Input below:

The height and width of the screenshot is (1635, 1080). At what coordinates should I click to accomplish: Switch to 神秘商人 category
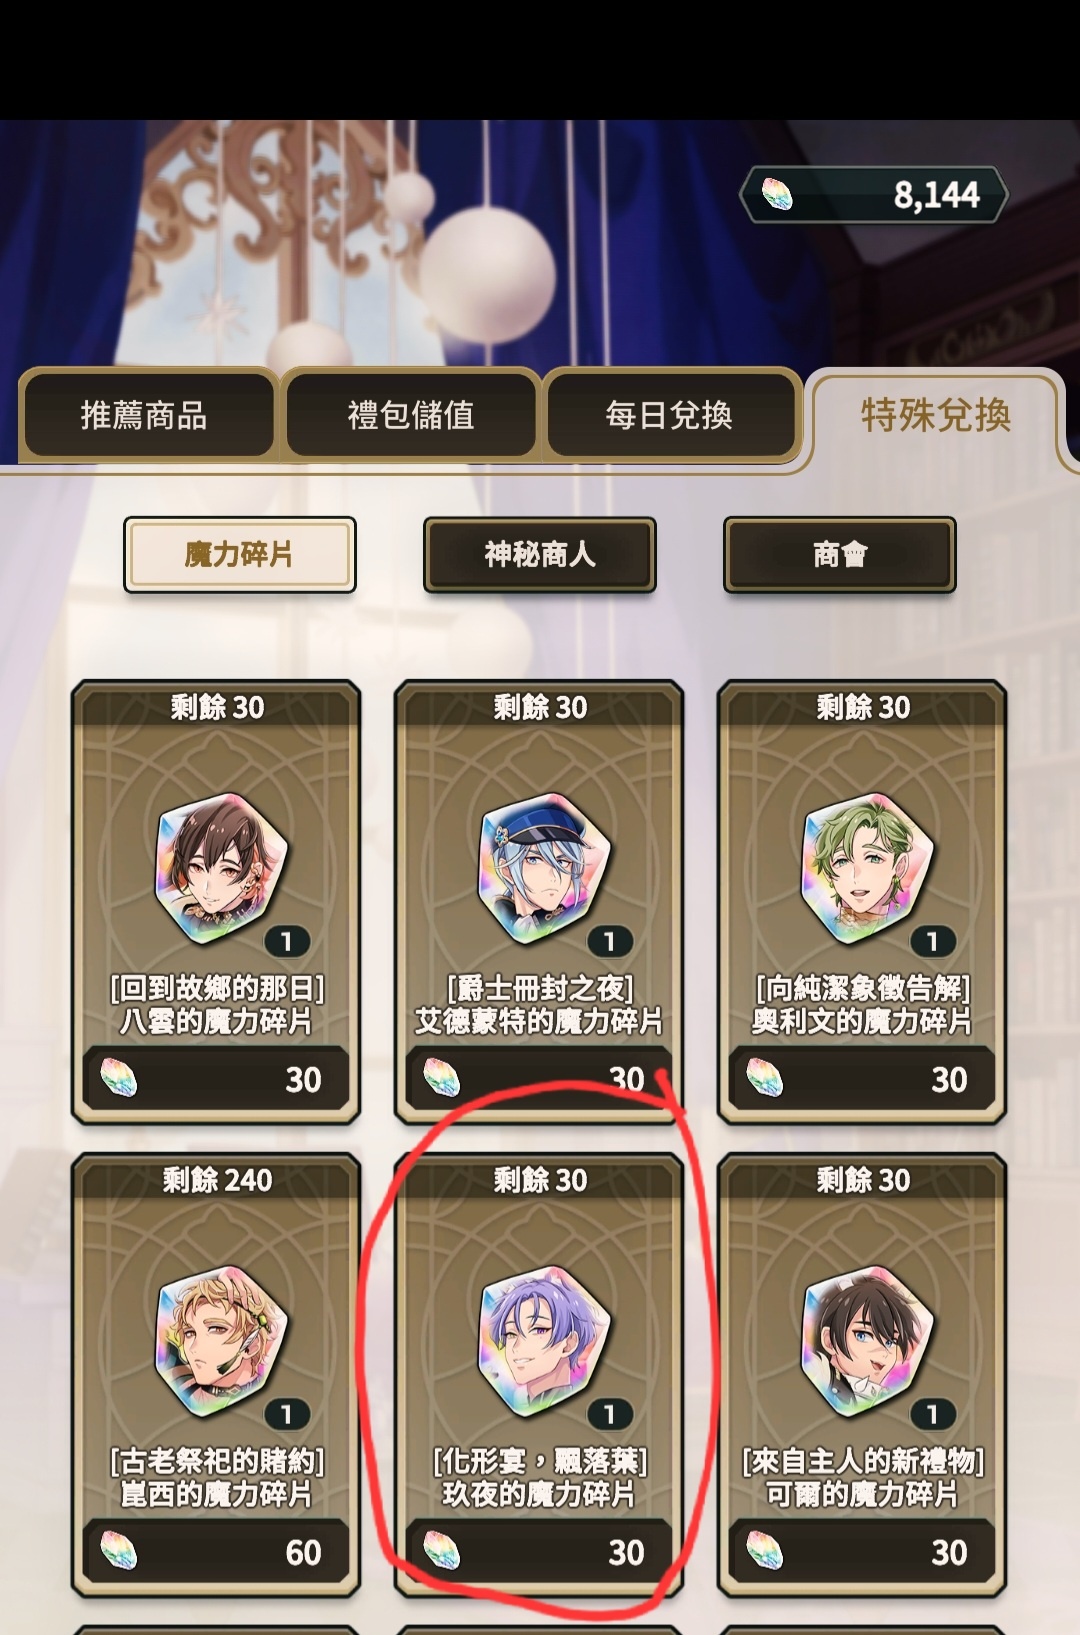pos(540,554)
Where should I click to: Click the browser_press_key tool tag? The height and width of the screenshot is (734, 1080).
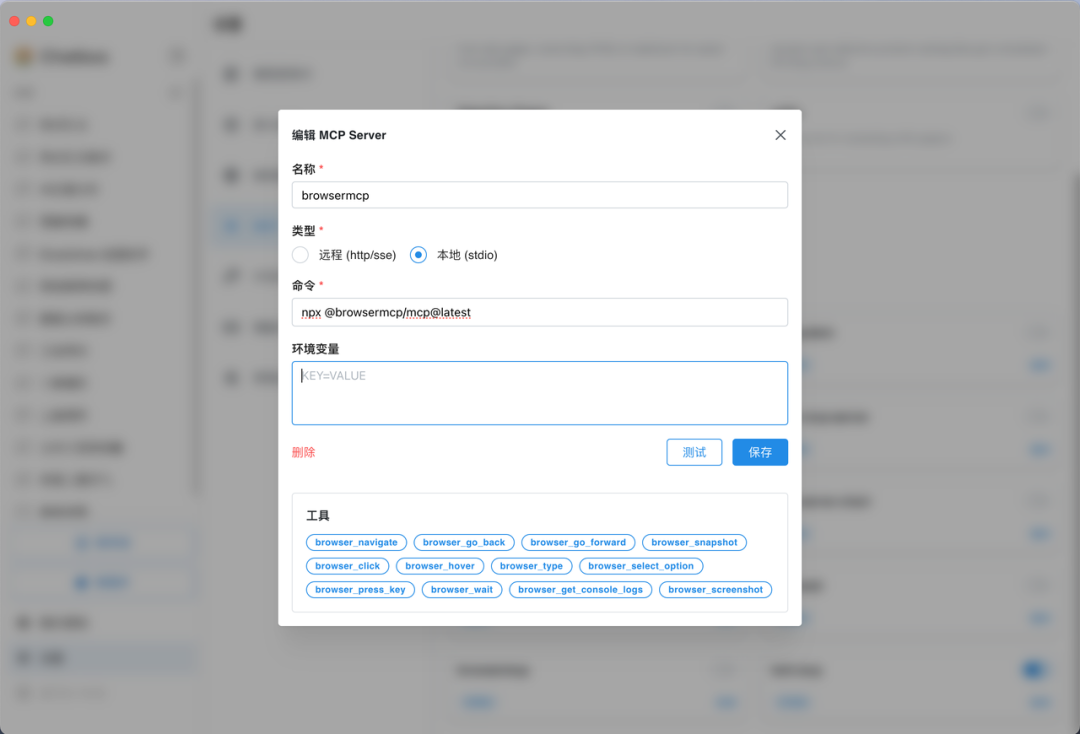click(x=360, y=590)
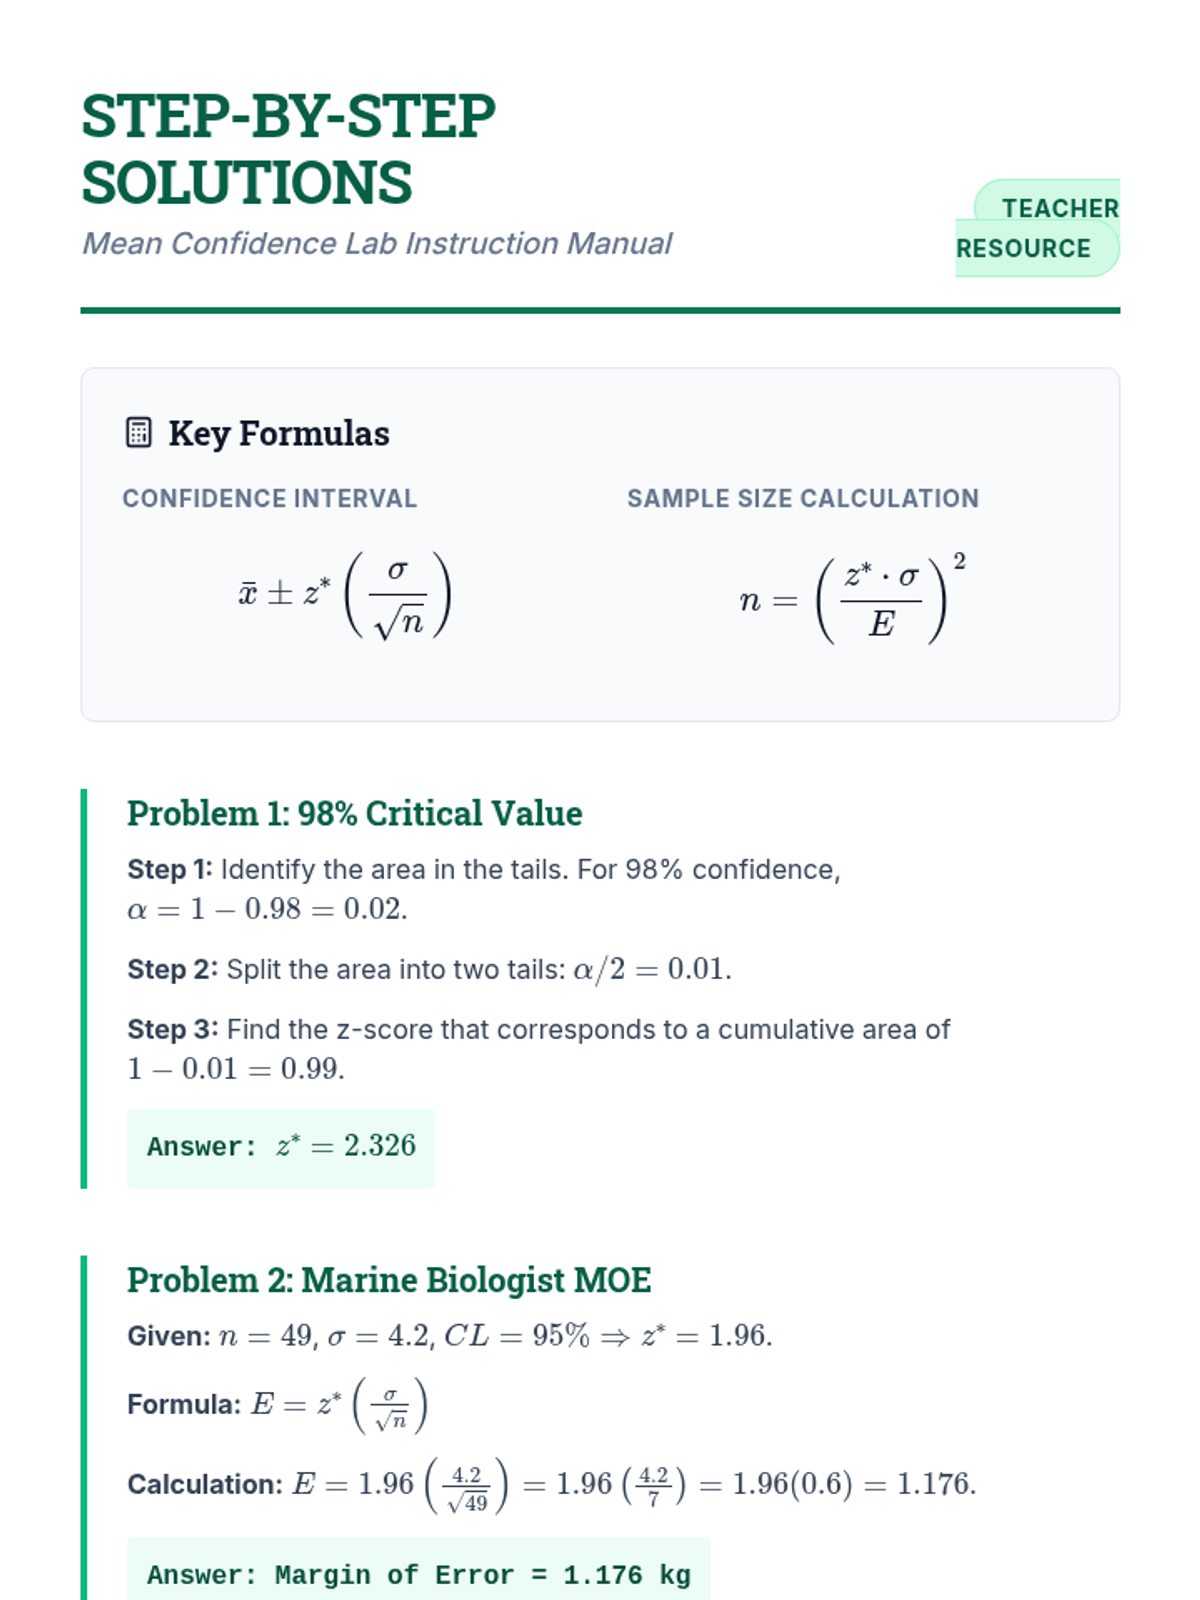Click the sample size n formula
The height and width of the screenshot is (1600, 1200).
[x=853, y=600]
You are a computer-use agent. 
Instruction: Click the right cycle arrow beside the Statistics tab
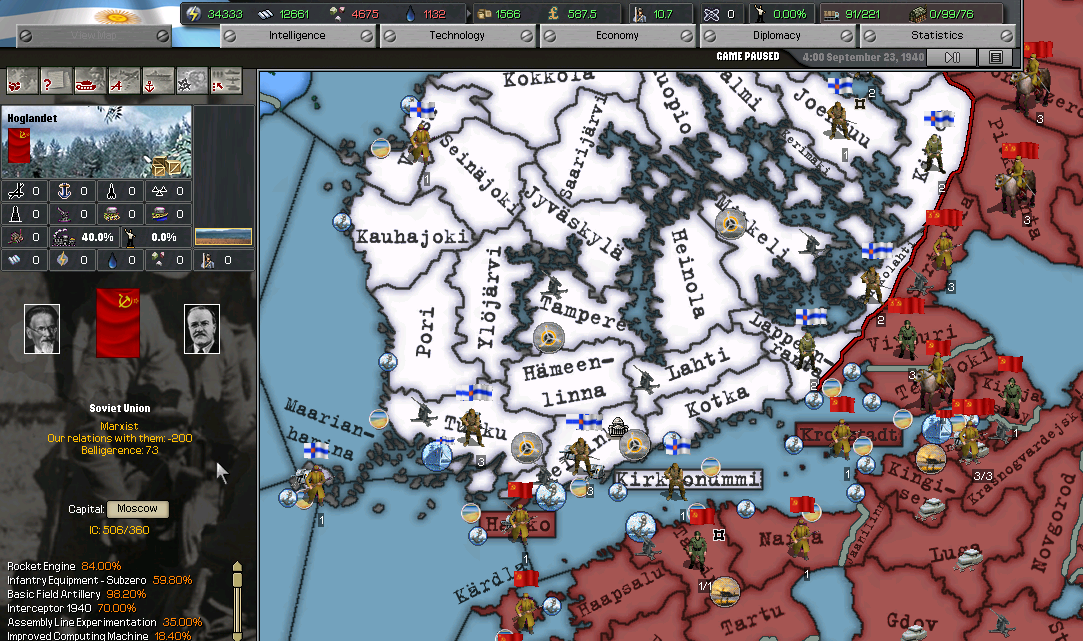tap(1007, 35)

End of Input.

Exercise details >> Output all the data, exactly, without images.

Answer to the problem >>
The height and width of the screenshot is (1635, 1080). At what coordinates should I click to accomplish: Switch to 神秘商人 category
pos(540,554)
Where should I click to: Click the browser_press_key tool tag? The height and width of the screenshot is (734, 1080).
click(x=360, y=590)
Click the sample size n formula
The height and width of the screenshot is (1600, 1200).
[x=853, y=600]
You are a computer-use agent. 
Instruction: Click the right cycle arrow beside the Statistics tab
tap(1007, 35)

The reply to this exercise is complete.